8 Ocak 2014 Çarşamba

Şekilci dünyanın sebep olduğu ikinci derece yanıklar


Eşcinsel arkadaşlar benim, "kıllarınızla barışın arkadaşlar" sözümü anlamazlar veya anlayamazlar, veya anlamak istemezler, çok ukalaca bulurlar. Ne yalan söyleyeyim, ben de herkesin çekici bulduğu bir fiziğe ve şekilci dünyanın standartlarına uygun kusursuz biri olmayı çok isterdim. Ama öyle değilim diye doğanın bana uygun gördüğü fiziğimle mücadele etmeyi de pek akıl karı bulmuyorum. Ne yapayım yani kel veya kıllıysam? İlla ki kendimi kabul ettirmem için, sevilmem için, ilgi görmem için saç mı ektirmem lazım veya kıllarımı epilasyon yöntemiyle yok ettirmem mi lazım? Sonuçları ortada. Saç ektirenler trajikomik oluyor, epilasyon yaptıranlarsa yanıyorlar. Diyarbakır'da bir erkek sırtındaki kıllara epilasyon yaptırırken ikinci derecede yanmış. Değdi mi şimdi? İnsan sağlıklı ve kıllı mı olmak ister, yoksa yanık vücutlu kılsız mı? Şuna inanıyorum ki, aynı yanık olayı başına gelmemiş olsa ve bir başkasının başına gelse bu olay, gene de epilasyon yaptırmaktan vazgeçmezdi bu kişi. Çünkü kendini kılsız bir şekilde daha çok sevileceğine inandırmış. Beni ben olarak sevmeyene, kendimi niye şekilci dünyanın algısına göre sevdireyim? Doğa beni böyle yarattıysa vardır bir bildiği. Hayvanlar intihar mı etsin öyleyse kıllıyız diye? Belki sevmediğin o kılların metabolizmana sağladığı bir fayda vardır.
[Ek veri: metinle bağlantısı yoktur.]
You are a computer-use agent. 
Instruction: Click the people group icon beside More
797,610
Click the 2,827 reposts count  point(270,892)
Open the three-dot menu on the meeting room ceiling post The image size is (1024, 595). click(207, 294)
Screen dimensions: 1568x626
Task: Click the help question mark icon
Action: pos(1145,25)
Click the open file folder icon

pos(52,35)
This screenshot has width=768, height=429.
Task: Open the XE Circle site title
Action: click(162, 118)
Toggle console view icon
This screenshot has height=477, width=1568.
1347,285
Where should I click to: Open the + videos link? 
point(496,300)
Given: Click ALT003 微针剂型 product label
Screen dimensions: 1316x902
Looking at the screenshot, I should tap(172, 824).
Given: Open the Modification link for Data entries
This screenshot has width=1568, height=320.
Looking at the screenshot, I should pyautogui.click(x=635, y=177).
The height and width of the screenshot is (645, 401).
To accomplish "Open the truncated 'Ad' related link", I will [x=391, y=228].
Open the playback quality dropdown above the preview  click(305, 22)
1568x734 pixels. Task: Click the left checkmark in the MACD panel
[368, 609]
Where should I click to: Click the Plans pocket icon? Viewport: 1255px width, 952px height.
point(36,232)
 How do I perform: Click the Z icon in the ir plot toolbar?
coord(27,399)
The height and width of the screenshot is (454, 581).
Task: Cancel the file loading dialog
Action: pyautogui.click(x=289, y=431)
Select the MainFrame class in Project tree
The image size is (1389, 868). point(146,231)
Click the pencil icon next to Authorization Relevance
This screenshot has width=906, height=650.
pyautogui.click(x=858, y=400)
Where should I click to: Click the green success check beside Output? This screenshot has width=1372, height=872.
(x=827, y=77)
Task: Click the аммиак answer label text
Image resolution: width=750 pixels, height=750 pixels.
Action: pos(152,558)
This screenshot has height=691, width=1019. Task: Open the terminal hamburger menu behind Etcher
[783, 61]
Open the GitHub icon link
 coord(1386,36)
Rahatsız oluyorsan, zaman zaman traş et ama vücudunun dengesiyle oynamak niye? Başkası seni olduğun gibi sevmiyor diye, senin de kendini sevmemen, yapından kaçıp kurtulman mı gerekiyor? Bir de şunu derler hep; "Başkası için değil ki, kendimi için". Sen onu külahıma anlat. Kıllı olmak revaçta olsaydı, gene epilasyon yaptıracak mıydın? Şişmanlık makbule geçse, sıfır beden olmaya çalışır mıydı insanlar? Hatta transseksüeller bile, kadınlık veya erkekliğin biyolojisine bakılmasa, karşı cinsin bedenine uydurmaya çalışırlar mıydı kendilerini? Sanmıyorum. Şekilci dünyaya ait olmak istemenin psikolojik hezeyanları bütün bu lüzumsuz çabalar. Tamam kendimize bakalım ama kendimize zarar verecek boyutta yapımızı değiştirmeye çalışmayalım. Bana göre sahte bir şekilde kabul edilmek ve sevilmektense, olduğun gibi kalıp kabul edilmemek ve sevilmemek daha iyidir. Bir kere insan kendini severse, başkaları da sever, sevmese de sevmeyenin sorunudur şekilci sevgi. Mutlaka hayatta insanı olduğu gibi sevecek birileri de vardır. Acaba sorun önce kendimizde mi? Biz kendimiz şekilciyiz de, karşımızdakinin yerine de mi düşünüyoruz? Aynen öyle galiba.